Required action
Every line of the data below must be output exactly, with images left out.

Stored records
▬▬▬▬▬▬▬▬▬▬
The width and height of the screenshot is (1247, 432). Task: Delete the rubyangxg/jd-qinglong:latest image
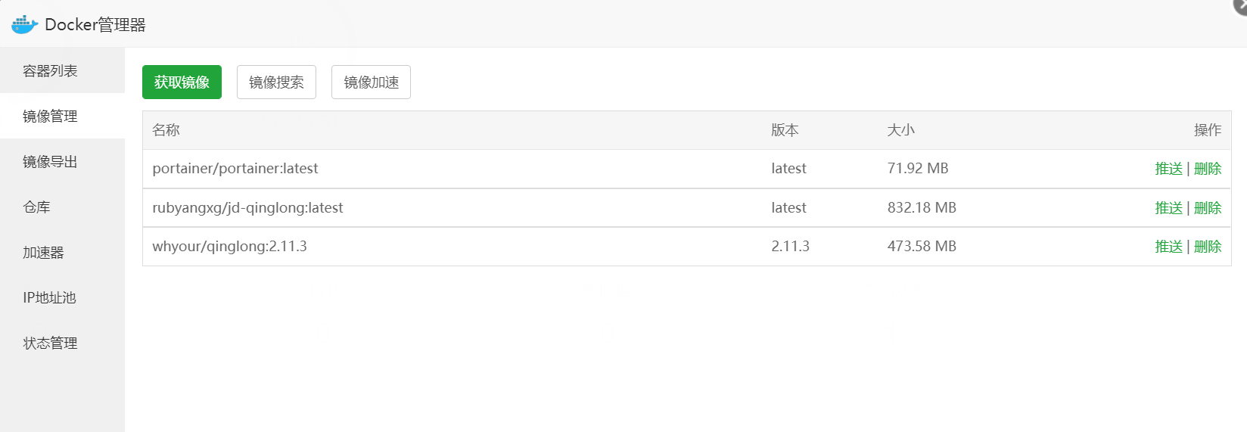tap(1208, 208)
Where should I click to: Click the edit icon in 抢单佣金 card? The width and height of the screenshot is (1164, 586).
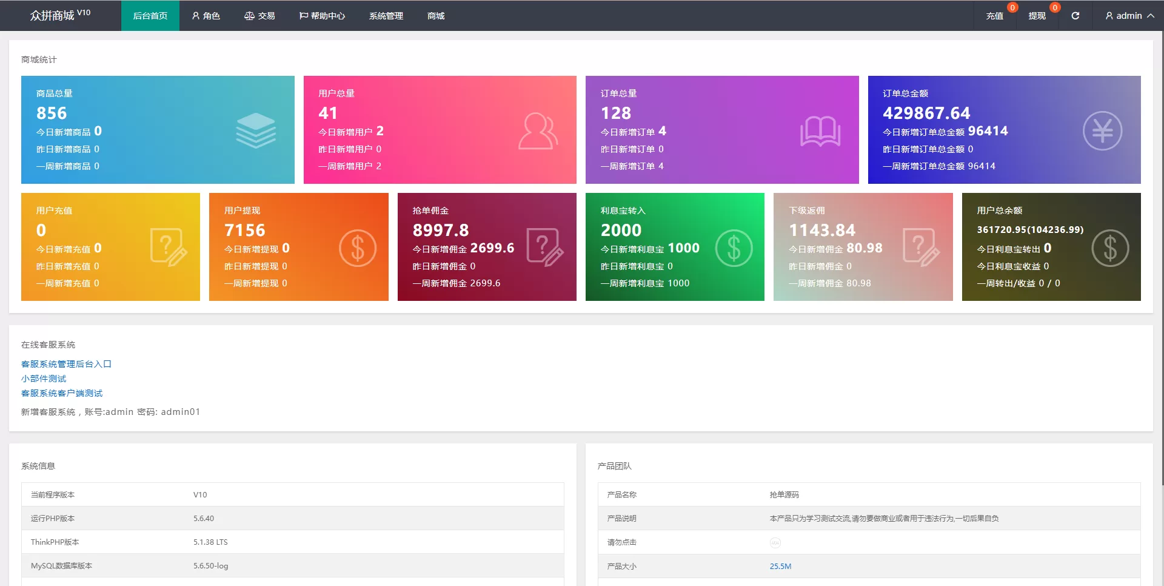pos(544,248)
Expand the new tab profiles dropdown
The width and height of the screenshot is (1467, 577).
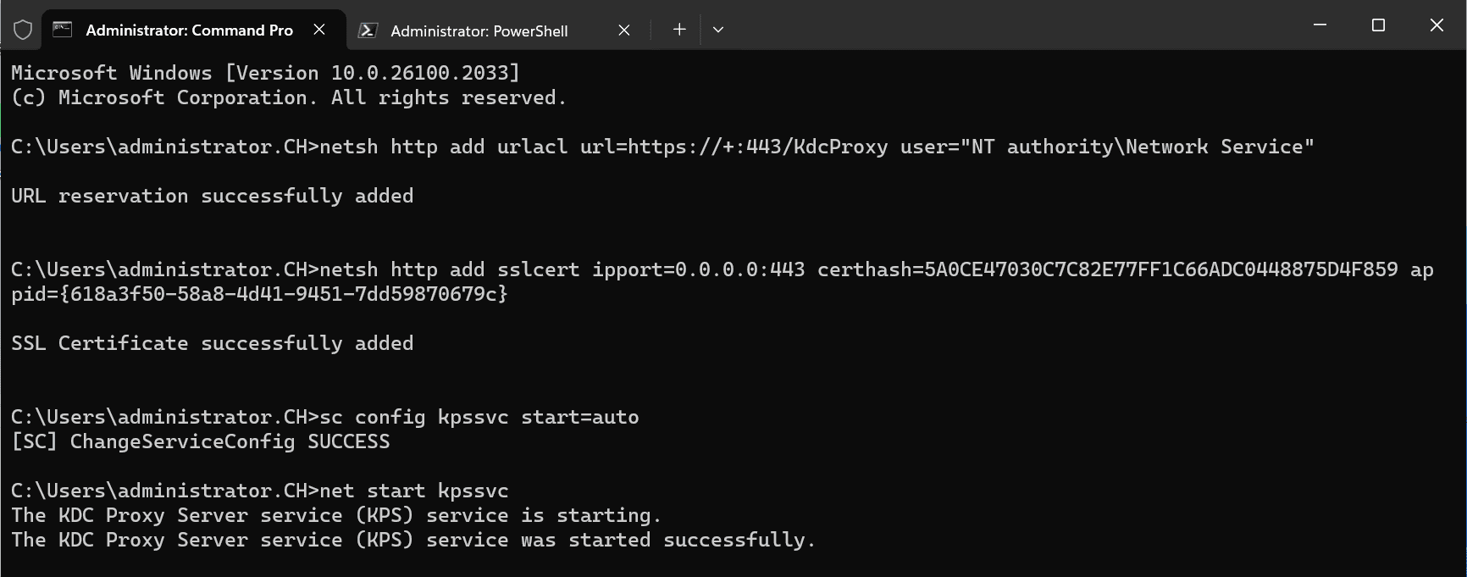(x=718, y=30)
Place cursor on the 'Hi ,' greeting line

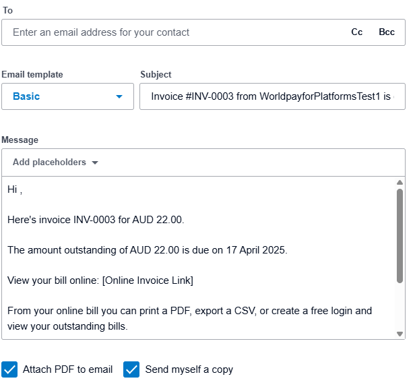15,189
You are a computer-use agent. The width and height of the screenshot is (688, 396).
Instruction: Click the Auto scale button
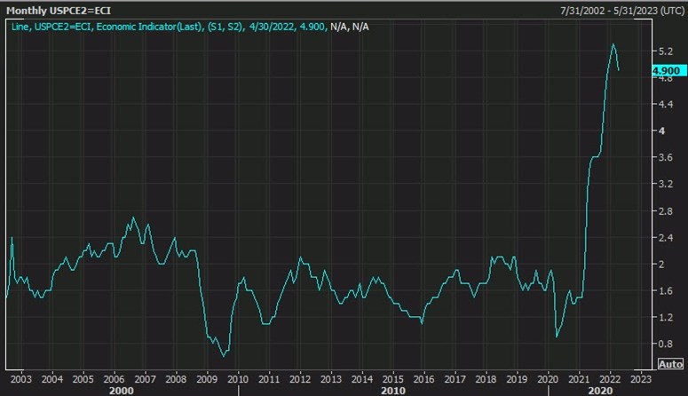(x=669, y=364)
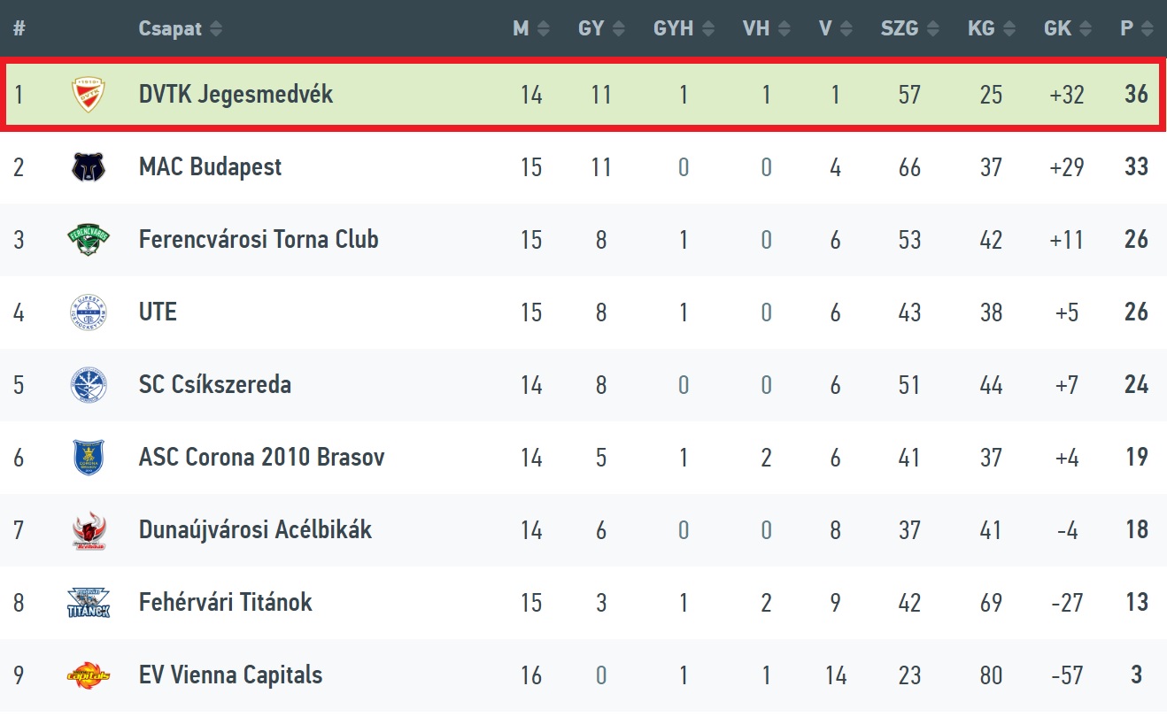This screenshot has height=717, width=1167.
Task: Click the EV Vienna Capitals logo
Action: point(88,676)
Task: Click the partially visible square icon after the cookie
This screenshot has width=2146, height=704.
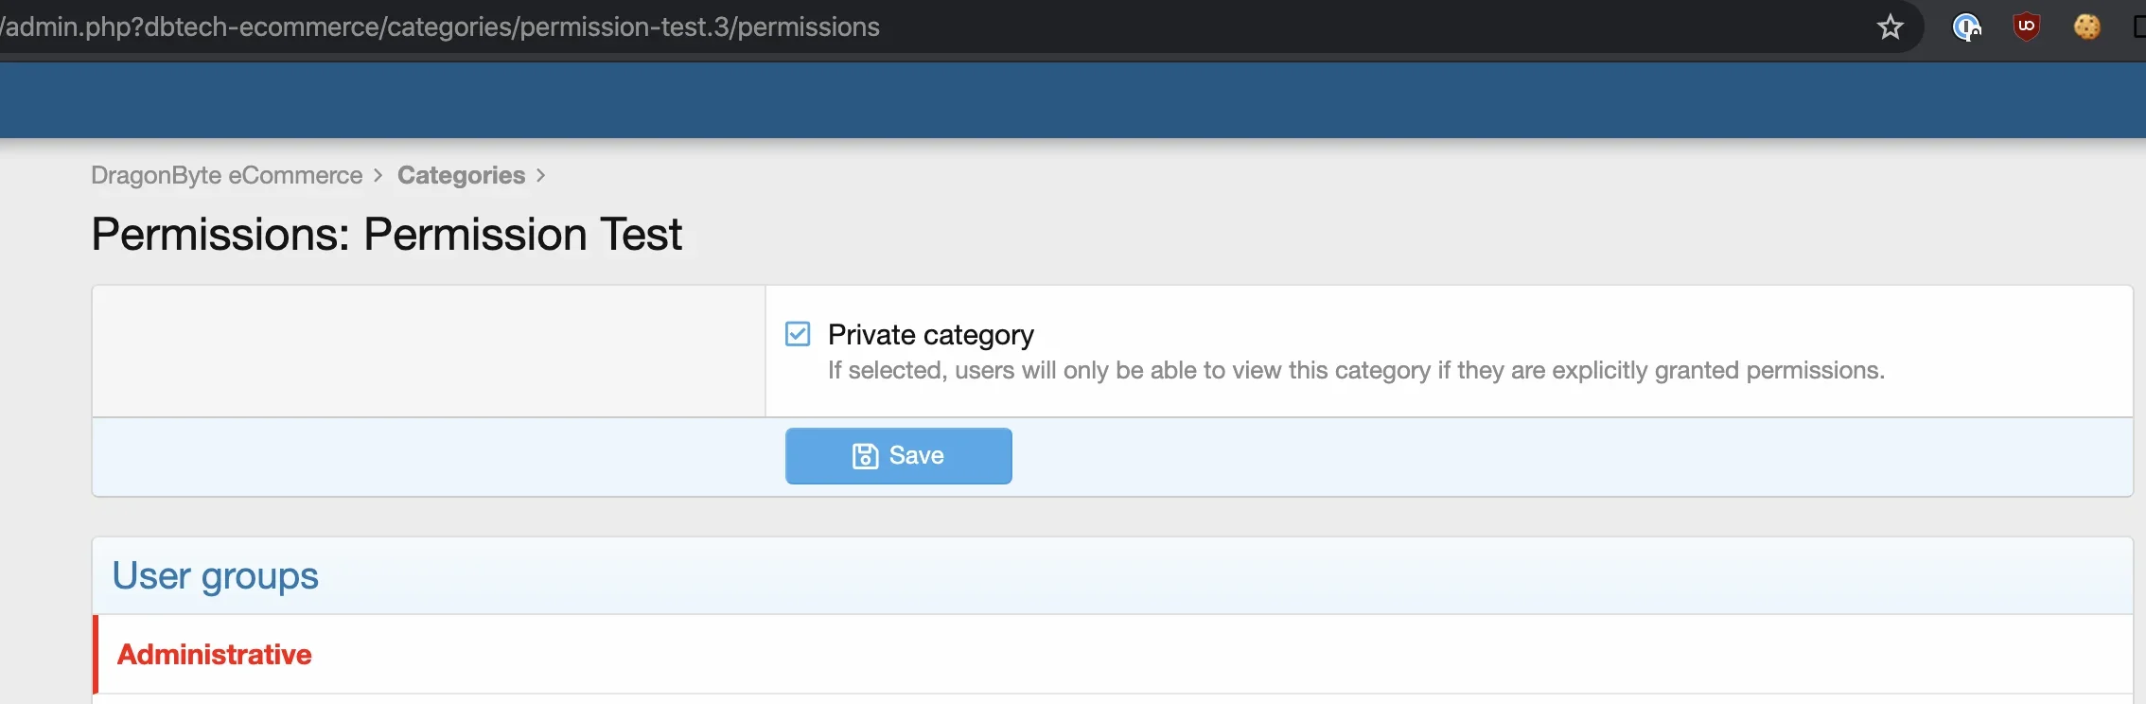Action: (x=2139, y=26)
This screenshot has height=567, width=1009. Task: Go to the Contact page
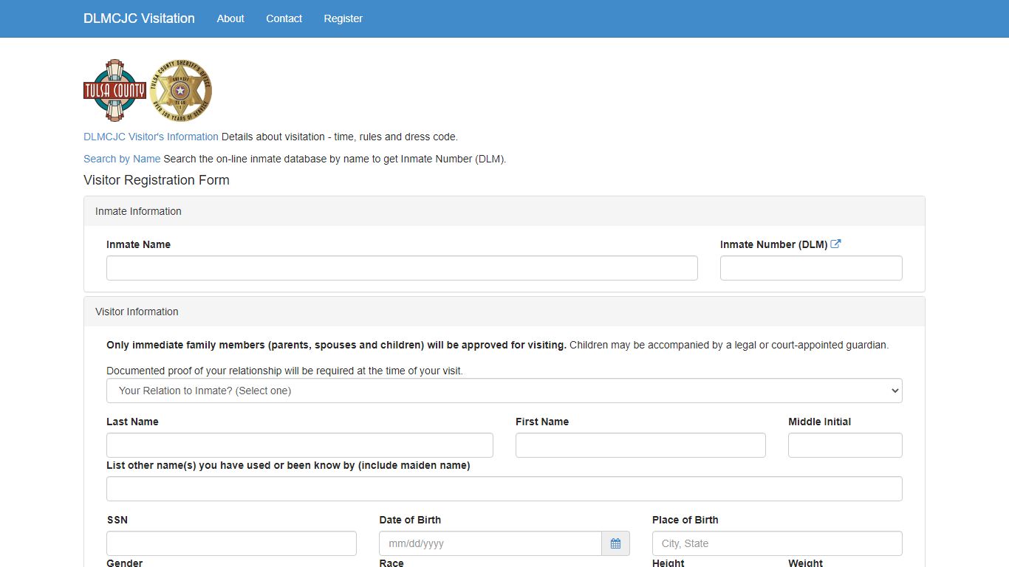[284, 18]
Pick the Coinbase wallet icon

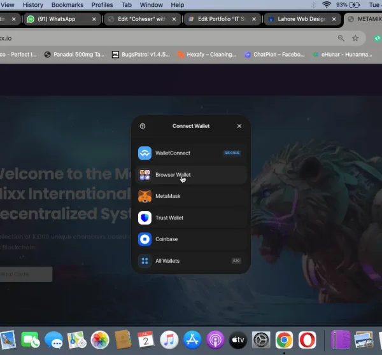pos(145,239)
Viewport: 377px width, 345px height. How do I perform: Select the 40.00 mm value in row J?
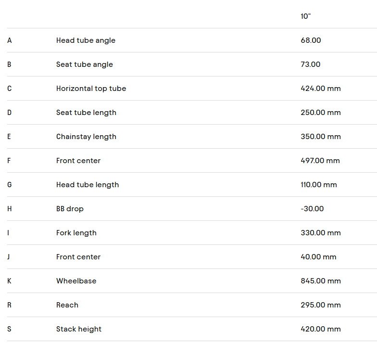coord(318,257)
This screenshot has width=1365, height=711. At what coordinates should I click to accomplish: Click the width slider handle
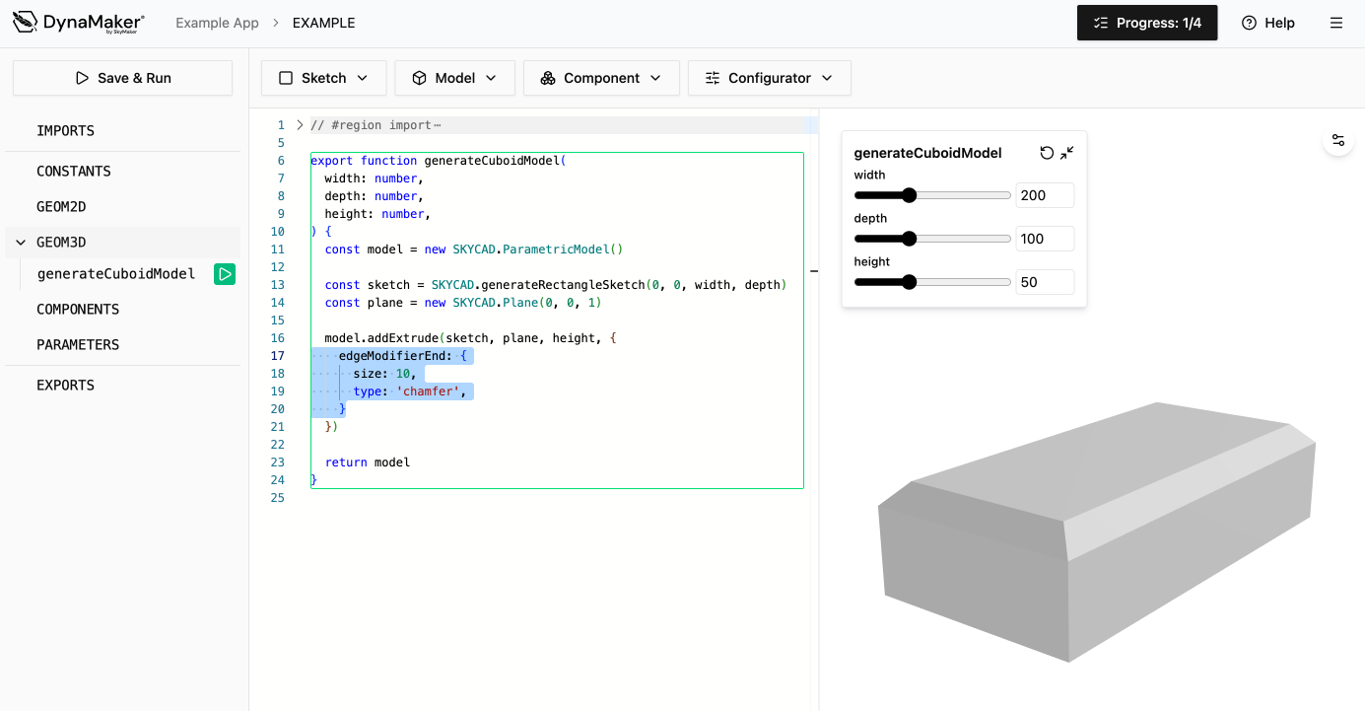point(910,195)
▬▬▬▬▬▬▬▬▬▬
Exercise answer
The width and height of the screenshot is (1247, 432). Task: Delete the rubyangxg/jd-qinglong:latest image
tap(1208, 208)
Where should I click to: Click the edit icon in 抢单佣金 card? The width and height of the screenshot is (1164, 586).
pos(544,248)
Expand the new tab profiles dropdown
The width and height of the screenshot is (1467, 577).
(x=718, y=30)
Place cursor on the 'Hi ,' greeting line

15,189
You are a computer-use agent. The width and height of the screenshot is (688, 396).
Instruction: Click the Auto scale button
(x=669, y=364)
This screenshot has height=717, width=1167.
Task: Click the EV Vienna Capitals logo
Action: point(88,676)
Task: Click the partially visible square icon after the cookie
This screenshot has width=2146, height=704.
Action: (x=2139, y=26)
This screenshot has height=567, width=1009. Task: Go to the Contact page
[284, 18]
Pick the Coinbase wallet icon

pos(145,239)
Viewport: 377px width, 345px height. How do I perform: Select the 40.00 mm value in row J?
coord(318,257)
This screenshot has width=1365, height=711. At what coordinates should I click to accomplish: Click the width slider handle
point(910,195)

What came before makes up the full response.